Abnormal adenine metabolism of erythrocytes in Duchenne and myotonic muscular dystrophy

Abstract

DUCHENNE muscular dystrophy (DUD) and myotonic muscular dystrophy (MYD) are inherited as sex-linked recessive and autosomal dominant traits, respectively. Although the primary manifestation is progressive muscle weakness, multiple organ systems seem to be affected. Cardiac abnormalities and mental retardation are described in both conditions, and defects in immunoglobulins and endocrine functions have been reported in MYD¹. The primary inherited metabolic defect is unknown, but there is evidence to suggest an abnormal sarcolemmal membrane¹. The possibility that muscle disease, especially involving membrane dysfunction, is reflected in the erythrocytes is supported by the demonstration of defective phosphorylation in the erythrocytes of patients with DUD² and MYD³. In DUD the erythrocytes appear abnormal in the scanning electron microscope⁴ and in MYD electron spin resonance reveals abnormal membrane fluidity.
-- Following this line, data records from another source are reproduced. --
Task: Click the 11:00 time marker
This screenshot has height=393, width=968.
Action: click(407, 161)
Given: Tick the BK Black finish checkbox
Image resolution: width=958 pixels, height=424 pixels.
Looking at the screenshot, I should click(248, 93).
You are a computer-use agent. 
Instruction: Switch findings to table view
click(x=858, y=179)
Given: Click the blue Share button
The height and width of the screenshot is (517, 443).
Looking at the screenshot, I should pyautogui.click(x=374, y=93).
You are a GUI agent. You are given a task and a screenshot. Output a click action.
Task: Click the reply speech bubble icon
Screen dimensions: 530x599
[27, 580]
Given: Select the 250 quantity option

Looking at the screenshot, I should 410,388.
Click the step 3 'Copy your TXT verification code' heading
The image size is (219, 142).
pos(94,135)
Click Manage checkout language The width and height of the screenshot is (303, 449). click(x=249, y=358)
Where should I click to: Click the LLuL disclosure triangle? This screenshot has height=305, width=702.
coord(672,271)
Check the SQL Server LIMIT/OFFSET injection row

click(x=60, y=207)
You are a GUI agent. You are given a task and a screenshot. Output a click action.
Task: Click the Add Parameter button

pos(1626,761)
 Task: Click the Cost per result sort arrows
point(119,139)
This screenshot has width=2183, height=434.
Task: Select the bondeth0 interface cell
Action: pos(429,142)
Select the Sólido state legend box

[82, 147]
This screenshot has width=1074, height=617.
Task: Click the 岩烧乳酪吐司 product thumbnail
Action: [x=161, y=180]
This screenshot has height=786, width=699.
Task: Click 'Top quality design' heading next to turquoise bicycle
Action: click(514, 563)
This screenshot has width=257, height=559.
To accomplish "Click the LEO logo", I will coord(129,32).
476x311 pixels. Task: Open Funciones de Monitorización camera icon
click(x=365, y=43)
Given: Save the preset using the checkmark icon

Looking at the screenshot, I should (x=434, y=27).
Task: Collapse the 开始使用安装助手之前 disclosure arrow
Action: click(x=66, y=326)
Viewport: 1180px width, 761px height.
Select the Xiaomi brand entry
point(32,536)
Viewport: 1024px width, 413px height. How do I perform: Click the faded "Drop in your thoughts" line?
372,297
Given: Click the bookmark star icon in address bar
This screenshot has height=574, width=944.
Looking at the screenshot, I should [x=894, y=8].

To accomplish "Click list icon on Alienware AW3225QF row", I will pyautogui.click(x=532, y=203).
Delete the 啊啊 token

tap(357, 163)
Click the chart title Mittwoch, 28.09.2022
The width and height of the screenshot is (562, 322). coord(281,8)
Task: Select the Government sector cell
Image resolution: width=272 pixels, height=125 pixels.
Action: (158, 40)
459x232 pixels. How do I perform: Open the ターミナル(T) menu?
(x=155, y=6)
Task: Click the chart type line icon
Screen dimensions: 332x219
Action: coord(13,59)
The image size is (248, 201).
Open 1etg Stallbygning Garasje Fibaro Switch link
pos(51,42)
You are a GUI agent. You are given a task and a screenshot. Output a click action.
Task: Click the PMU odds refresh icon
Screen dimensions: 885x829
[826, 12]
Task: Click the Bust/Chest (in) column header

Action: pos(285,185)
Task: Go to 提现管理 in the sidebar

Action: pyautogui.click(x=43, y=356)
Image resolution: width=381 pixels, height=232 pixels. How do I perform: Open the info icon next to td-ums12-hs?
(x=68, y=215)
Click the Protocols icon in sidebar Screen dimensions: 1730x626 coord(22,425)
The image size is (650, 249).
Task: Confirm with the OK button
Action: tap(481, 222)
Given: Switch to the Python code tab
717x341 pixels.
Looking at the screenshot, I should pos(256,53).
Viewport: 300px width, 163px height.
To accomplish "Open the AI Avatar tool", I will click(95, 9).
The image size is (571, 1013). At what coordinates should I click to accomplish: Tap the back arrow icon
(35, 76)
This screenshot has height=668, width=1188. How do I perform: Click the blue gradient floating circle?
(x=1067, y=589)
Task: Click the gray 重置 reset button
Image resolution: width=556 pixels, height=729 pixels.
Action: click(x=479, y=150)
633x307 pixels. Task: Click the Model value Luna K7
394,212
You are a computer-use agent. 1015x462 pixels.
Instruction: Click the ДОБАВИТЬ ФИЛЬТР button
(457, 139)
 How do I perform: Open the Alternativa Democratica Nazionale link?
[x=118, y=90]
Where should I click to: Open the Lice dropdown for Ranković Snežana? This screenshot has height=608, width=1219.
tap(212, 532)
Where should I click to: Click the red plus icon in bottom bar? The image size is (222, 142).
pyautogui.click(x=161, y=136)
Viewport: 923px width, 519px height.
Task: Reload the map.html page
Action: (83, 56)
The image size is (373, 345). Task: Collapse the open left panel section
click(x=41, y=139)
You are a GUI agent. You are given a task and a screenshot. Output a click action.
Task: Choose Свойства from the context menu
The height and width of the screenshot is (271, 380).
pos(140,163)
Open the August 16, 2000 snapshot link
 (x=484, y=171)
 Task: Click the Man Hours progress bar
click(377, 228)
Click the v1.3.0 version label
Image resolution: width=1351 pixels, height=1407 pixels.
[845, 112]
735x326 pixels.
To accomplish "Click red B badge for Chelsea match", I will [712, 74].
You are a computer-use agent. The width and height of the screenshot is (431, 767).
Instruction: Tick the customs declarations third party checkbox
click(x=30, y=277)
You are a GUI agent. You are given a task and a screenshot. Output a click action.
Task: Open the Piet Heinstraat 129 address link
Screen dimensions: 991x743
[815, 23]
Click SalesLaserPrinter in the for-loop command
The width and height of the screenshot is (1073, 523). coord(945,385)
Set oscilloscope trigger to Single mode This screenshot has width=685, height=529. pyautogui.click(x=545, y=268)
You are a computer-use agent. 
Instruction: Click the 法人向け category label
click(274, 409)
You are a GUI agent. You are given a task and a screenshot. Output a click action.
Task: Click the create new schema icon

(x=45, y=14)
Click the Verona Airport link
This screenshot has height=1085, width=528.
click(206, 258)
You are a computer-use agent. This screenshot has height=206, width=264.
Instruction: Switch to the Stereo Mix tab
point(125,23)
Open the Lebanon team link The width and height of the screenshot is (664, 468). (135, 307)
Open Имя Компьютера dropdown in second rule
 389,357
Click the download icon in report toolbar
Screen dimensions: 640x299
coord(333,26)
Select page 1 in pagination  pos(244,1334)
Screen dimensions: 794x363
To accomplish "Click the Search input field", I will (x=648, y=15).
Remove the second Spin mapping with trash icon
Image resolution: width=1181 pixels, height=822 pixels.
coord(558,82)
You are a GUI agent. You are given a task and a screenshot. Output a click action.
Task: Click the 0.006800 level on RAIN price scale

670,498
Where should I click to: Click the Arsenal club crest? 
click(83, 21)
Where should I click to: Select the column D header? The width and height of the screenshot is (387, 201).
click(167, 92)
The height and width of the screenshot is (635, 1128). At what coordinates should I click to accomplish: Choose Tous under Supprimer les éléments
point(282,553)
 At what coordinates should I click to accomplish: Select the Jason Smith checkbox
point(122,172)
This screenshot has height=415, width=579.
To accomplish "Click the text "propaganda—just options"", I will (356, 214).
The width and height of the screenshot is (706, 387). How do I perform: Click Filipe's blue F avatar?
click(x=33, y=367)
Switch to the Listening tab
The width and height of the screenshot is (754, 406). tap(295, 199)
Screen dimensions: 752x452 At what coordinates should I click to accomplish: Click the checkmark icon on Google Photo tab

There are other reasons to study erythrocytes, for the direct study of muscle is hampered by the need for repeated biopsies and by atrophy and fibrous tissue, which can cause secondary biochemical changes. Furthermore, the yield of isolated sarcolemmal membranes is often small and impure. In DUD, there is a 30% reduction in muscle ATP⁶ and an abnormal ATP : ADP ratio of 1.57. Whether this is a significant defect or is a result of secondary changes in the muscle has yet to be clarified. We report here that the intracellular phosphorylation of adenine nucleotides derived from adenine incorporated by the erythrocytes is abnormal in both DUD and MYD.